Channel 2′s Tyisha Fernandes spoke with investigators about how they tracked down the child. Oakwood Police Sergeant Chris Campbell has a warning for all parents.

“It’s a good thing to stay in your kid’s business and especially their electronic devices and stuff. You have to these days,” Campbell said.

Police say Sarabia flew from California to Georgia and planned to take her back to California to traffick her.

“She ended up leaving in an Uber and just walking out the house in the middle of the night,” Campbell said.

When her parents realized she was gone the next day, they thought someone had kidnapped her because she’s a homeschooled child who is home most of the time.

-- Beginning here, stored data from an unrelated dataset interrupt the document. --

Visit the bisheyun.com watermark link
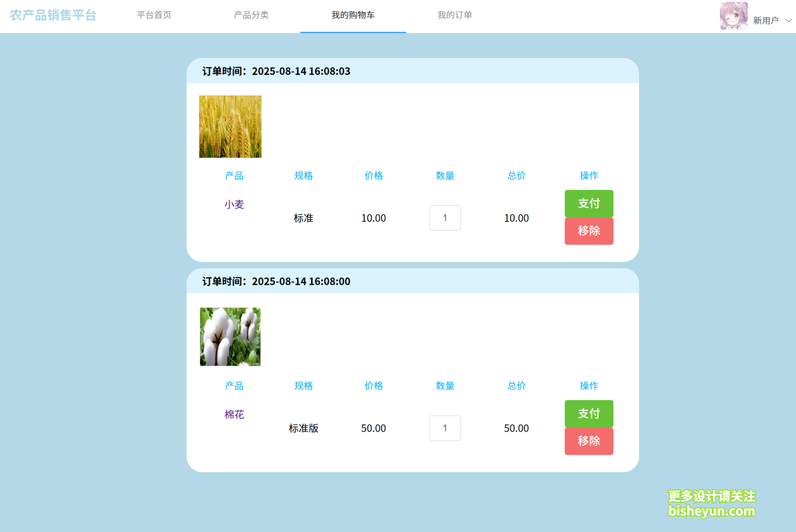The image size is (796, 532). 712,511
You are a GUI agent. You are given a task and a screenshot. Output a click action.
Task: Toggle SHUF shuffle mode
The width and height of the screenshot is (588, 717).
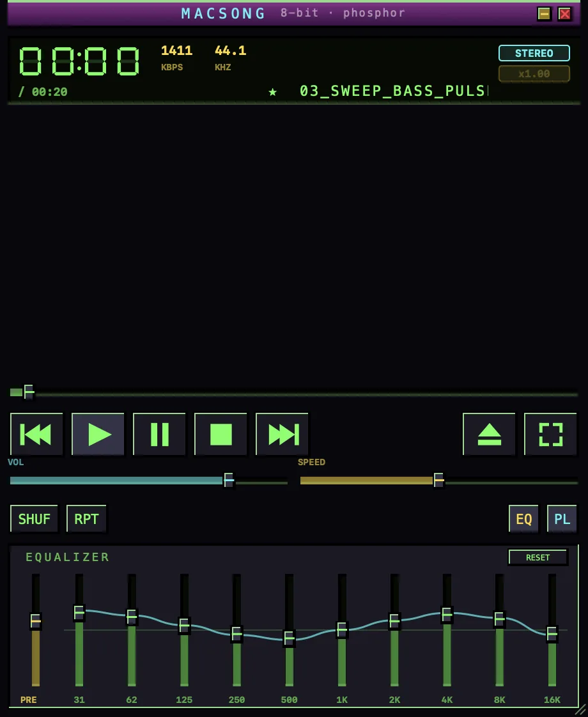pos(35,519)
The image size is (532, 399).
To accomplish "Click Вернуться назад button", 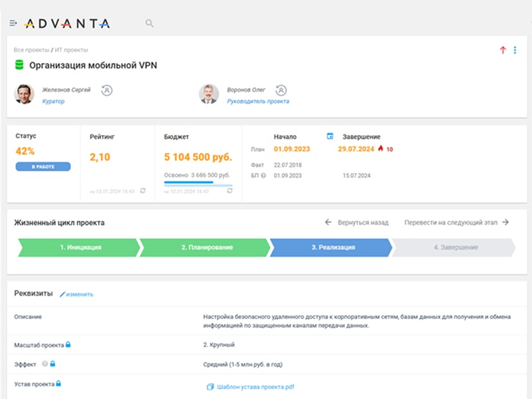I will coord(356,223).
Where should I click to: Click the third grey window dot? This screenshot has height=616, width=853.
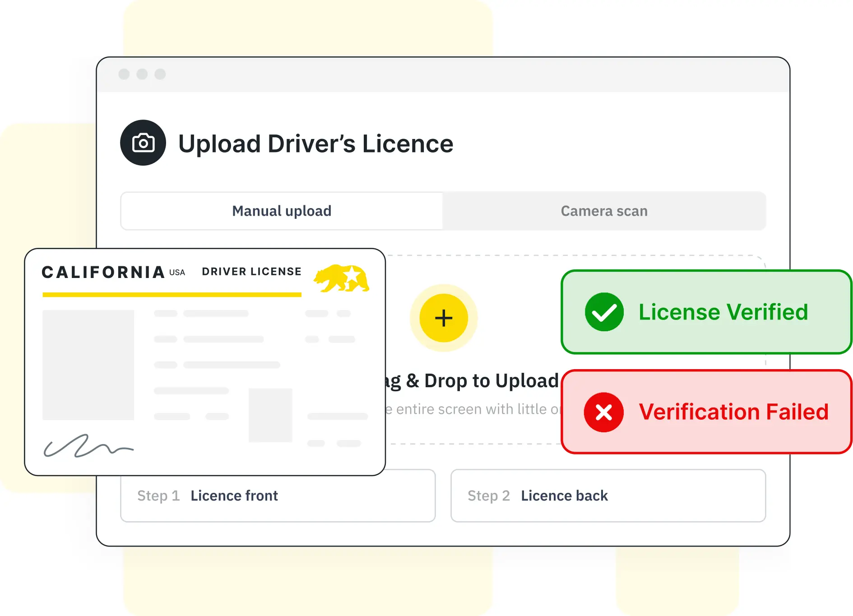click(x=160, y=74)
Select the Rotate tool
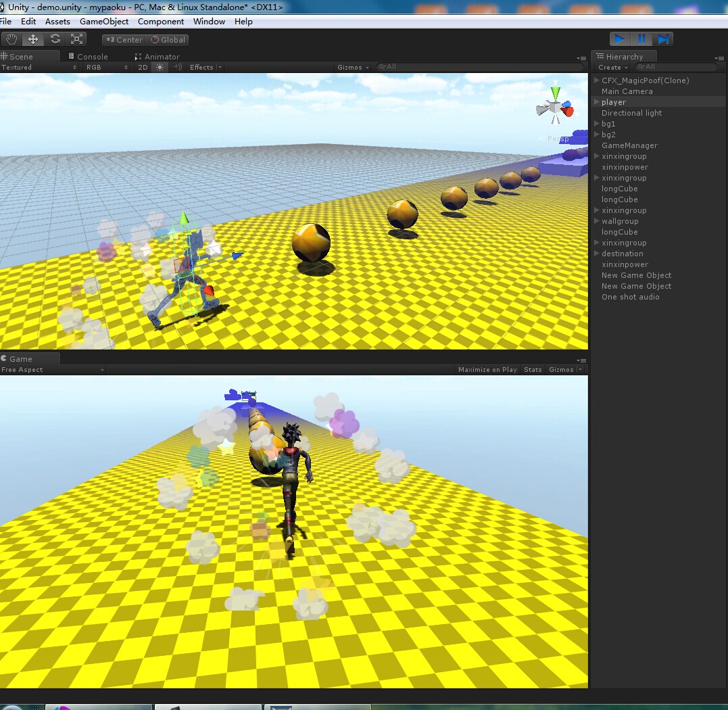 (55, 39)
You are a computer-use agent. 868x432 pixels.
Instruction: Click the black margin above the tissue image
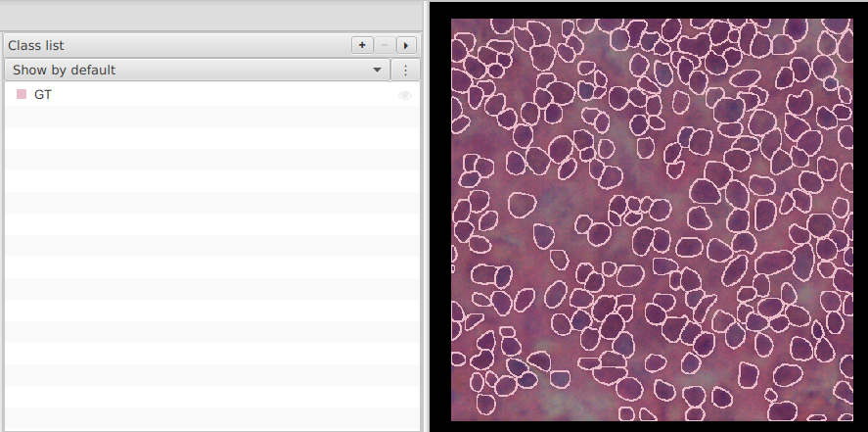[x=648, y=10]
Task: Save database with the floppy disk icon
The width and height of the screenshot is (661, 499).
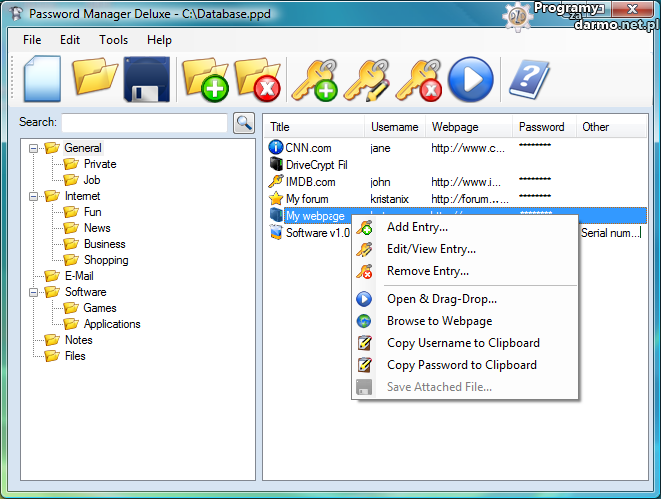Action: [148, 80]
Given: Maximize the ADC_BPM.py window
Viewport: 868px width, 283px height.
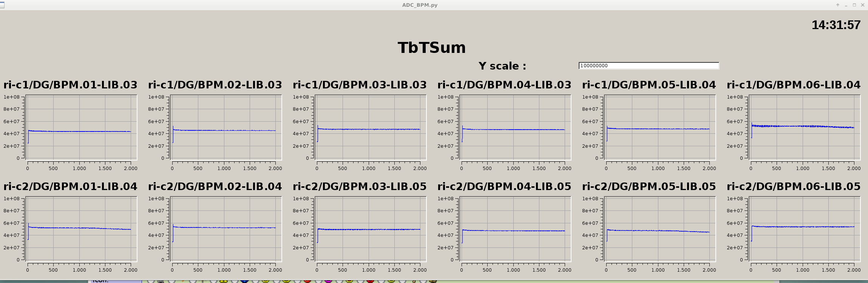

“The online predator thing is a big deal. These predators and human traffickers are all over the internet, they’re all over social apps,” Campbell said.


Oakwood police tracked her phone to a College Park motel.

“She was messaging her parents at one time saying she didn’t know where she was,” Campbell said.

Investigators aren’t sure if that was actually the girl or the suspect who typed the message.

Sarabia is charged with statutory rape and police believe there could be more suspects and more victims.

Police say parents should monitor social media apps and gaming apps as well.

“They’re all over the gaming systems talking to these kids through headsets. The gaming system is a big place for them to draw kids,” Campbell said.

The parents of this girl did not think their daughter was capable of leaving with a stranger like she did.

They urge other parents to monitor what their child is doing online, even if they think their child would never do something like this.